Por otra parte, las afirmaciones del funcionario no dejan de revestir por lo menos una profunda incongruencia en relación con lo que han sido las prácticas recientes del organismo que encabeza. Al insinuar la necesidad de una revisión de las directrices vigentes en el manejo de la economía mundial, ahora que en el centro de las turbulencias se encuentra la nación más poderosa del orbe, Strauss-Kahn omite que el FMI ha hecho todo lo contrario cuando las mismas normativas han causado severas catástrofes económicas, sociales y políticas en regiones del “mundo periférico”, como América Latina. De hecho, ante las agitaciones y debacles financieras en los llamados países en desarrollo, el FMI no ha tenido más receta que sacrificar a los sectores mayoritarios de la población, perseguir la tranquilidad de los inversionistas –sobre todo los extranjeros–, reducir el sector público y emprender acciones antipopulares como el congelamiento de los salarios y la liberalización de precios.

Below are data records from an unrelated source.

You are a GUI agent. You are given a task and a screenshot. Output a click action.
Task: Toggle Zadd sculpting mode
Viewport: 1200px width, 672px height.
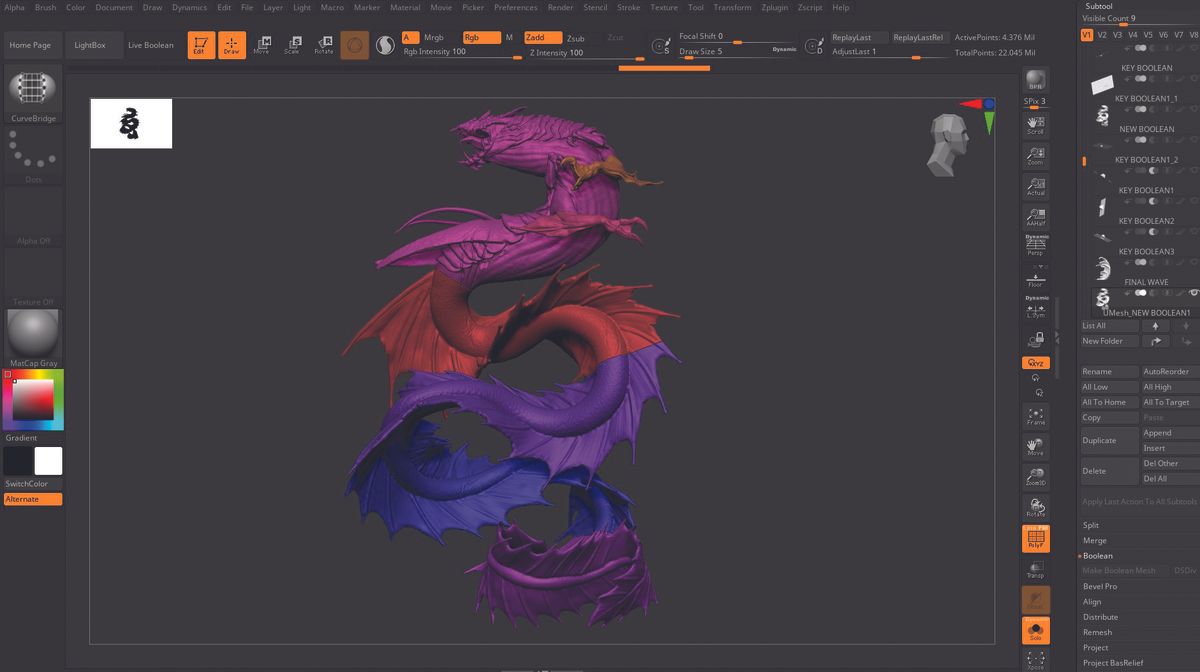[x=536, y=36]
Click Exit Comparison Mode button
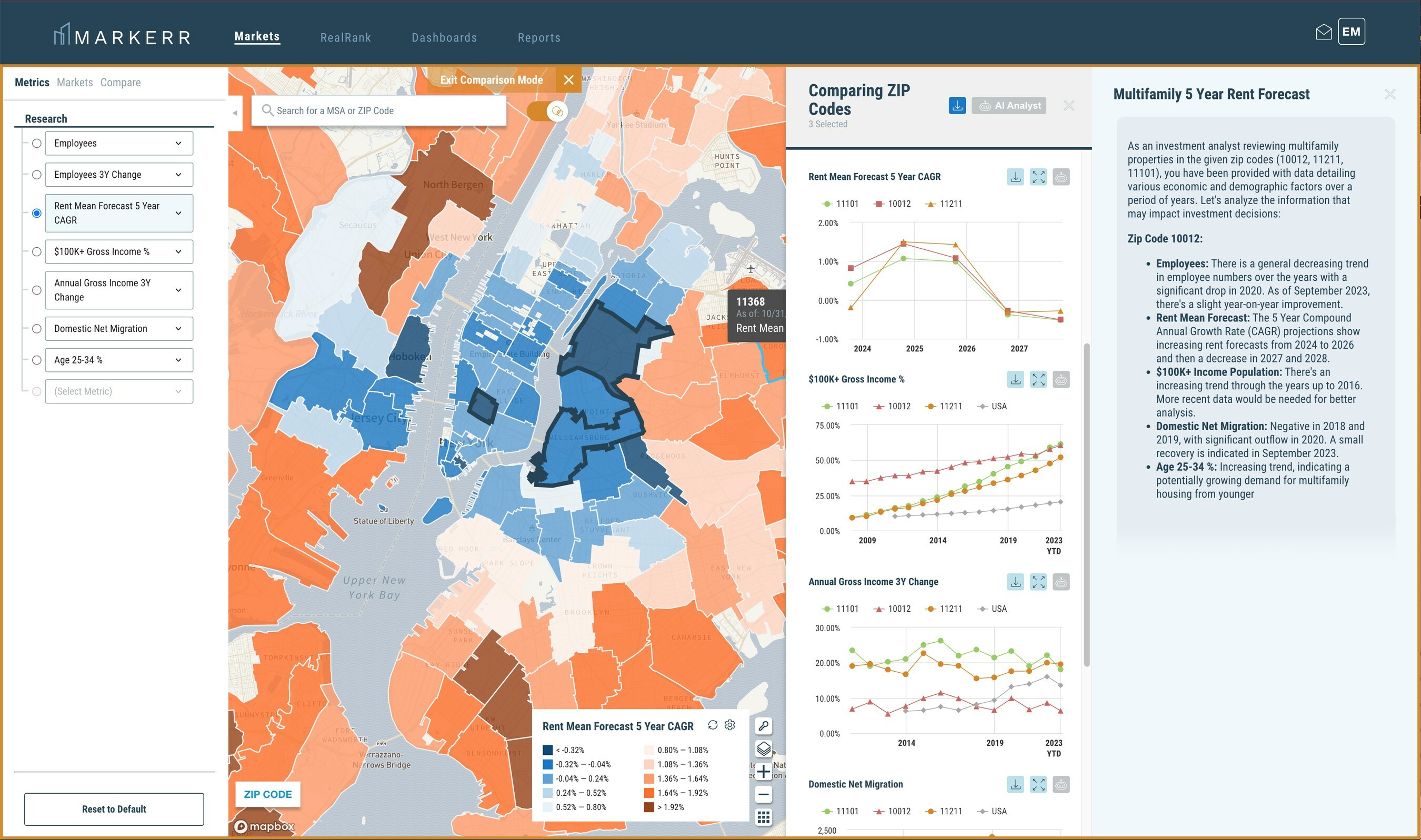This screenshot has height=840, width=1421. coord(491,80)
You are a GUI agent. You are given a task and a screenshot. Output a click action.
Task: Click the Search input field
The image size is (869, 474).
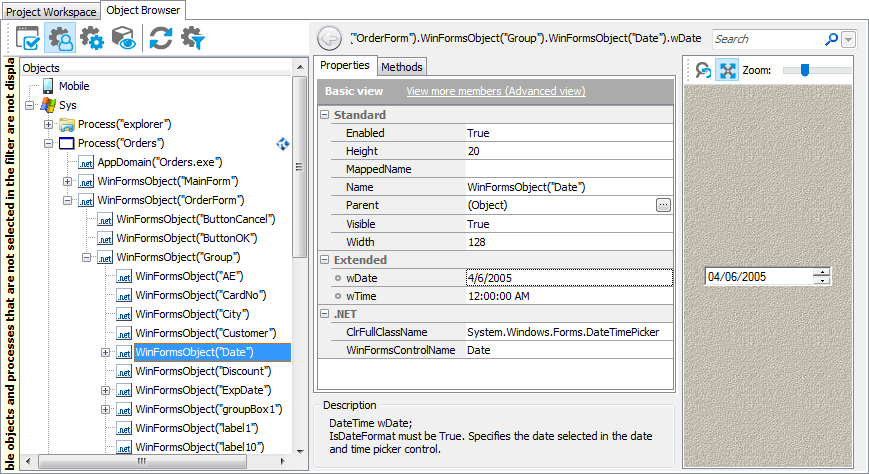tap(766, 39)
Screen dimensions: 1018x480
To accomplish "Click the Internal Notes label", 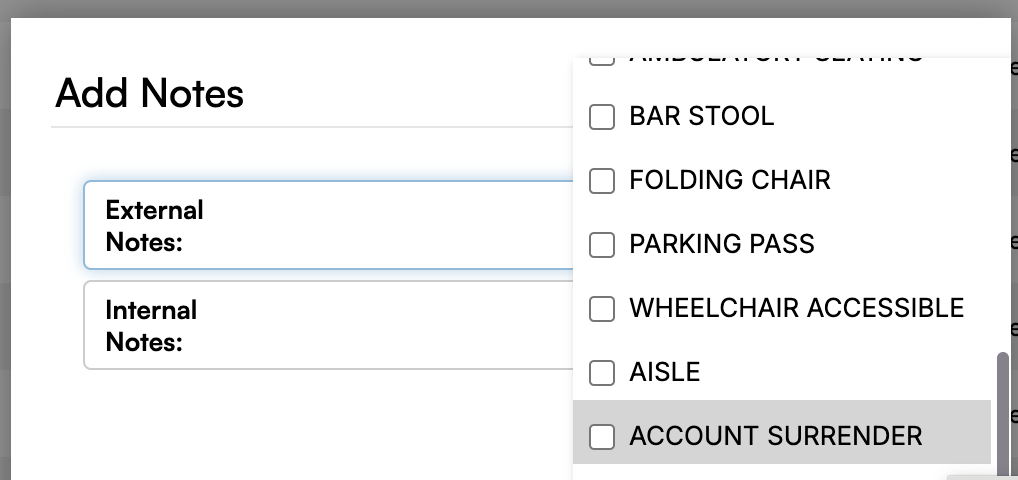I will pyautogui.click(x=151, y=325).
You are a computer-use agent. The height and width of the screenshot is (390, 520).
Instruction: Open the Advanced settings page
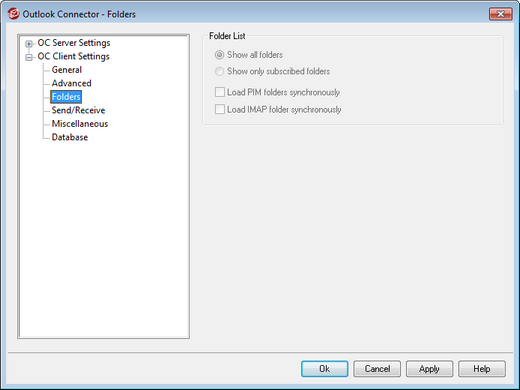click(71, 83)
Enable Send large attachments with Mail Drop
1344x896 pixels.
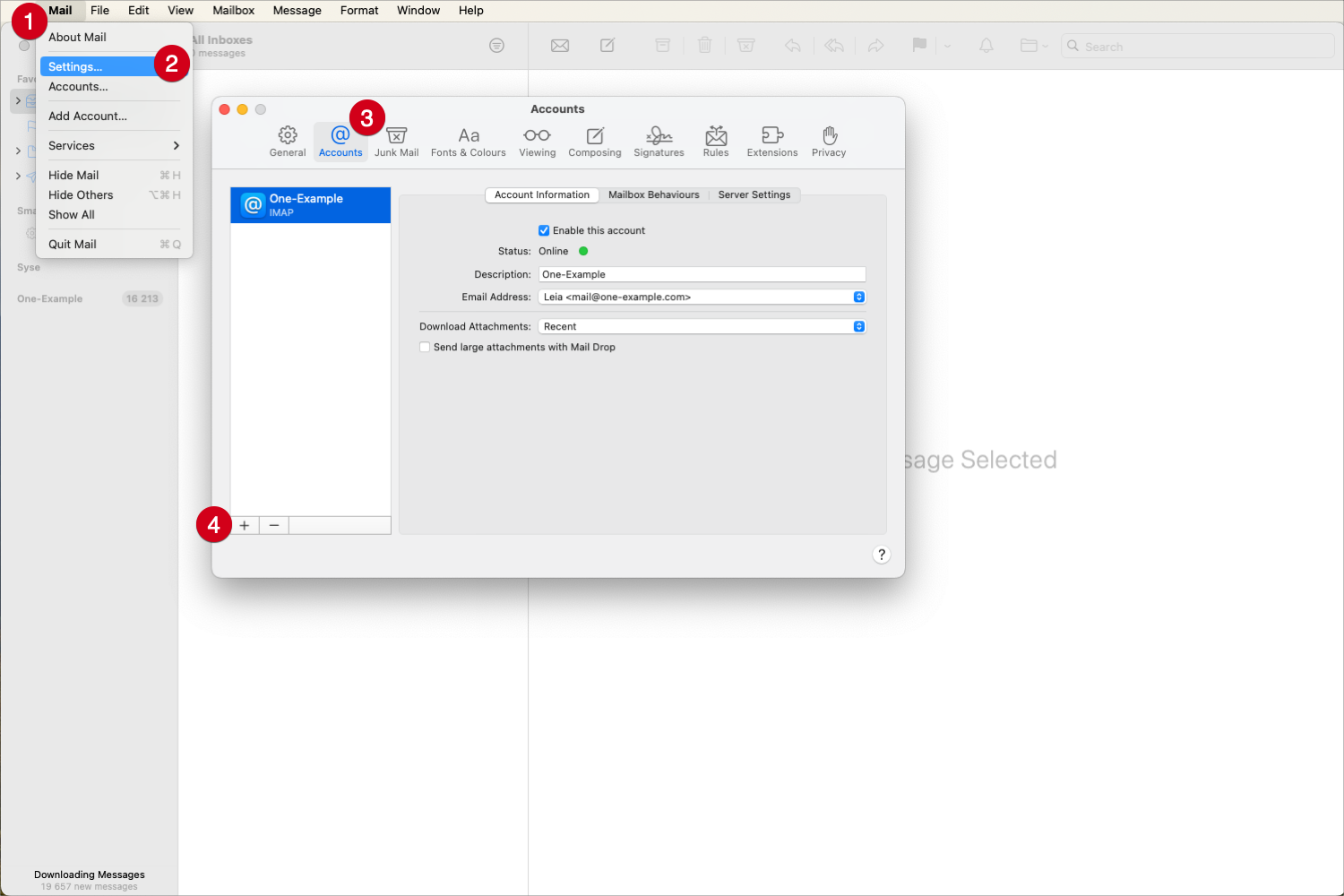click(425, 348)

Significativamente, Estados Unidos se puede dar el lujo de desatender las “recomendaciones” del FMI sin temor a sufrir represalias –algo que no pueden hacer los llamados países del tercer mundo–, y posee poder de veto en cuanto a las decisiones estratégicas del organismo. En conjunto, estos elementos confirman el alineamiento de esa institución con los intereses del mundo industrializado occidental, intereses que por lo regular chocan con las necesidades de desarrollo de las llamadas economías emergentes y del conjunto de los países pobres.

En suma, la magnitud de la crisis financiera actual ha evidenciado, en efecto, las flaquezas de un modelo económico que debe ser sometido a revisión. Para ello, sin embargo, habría que empezar precisamente por reorientar el papel de organismos financieros internacionales que, como el propio FMI, han jugado un papel central en el avance mundial de una visión fundamentalista de libre mercado que hoy parece resquebrajarse.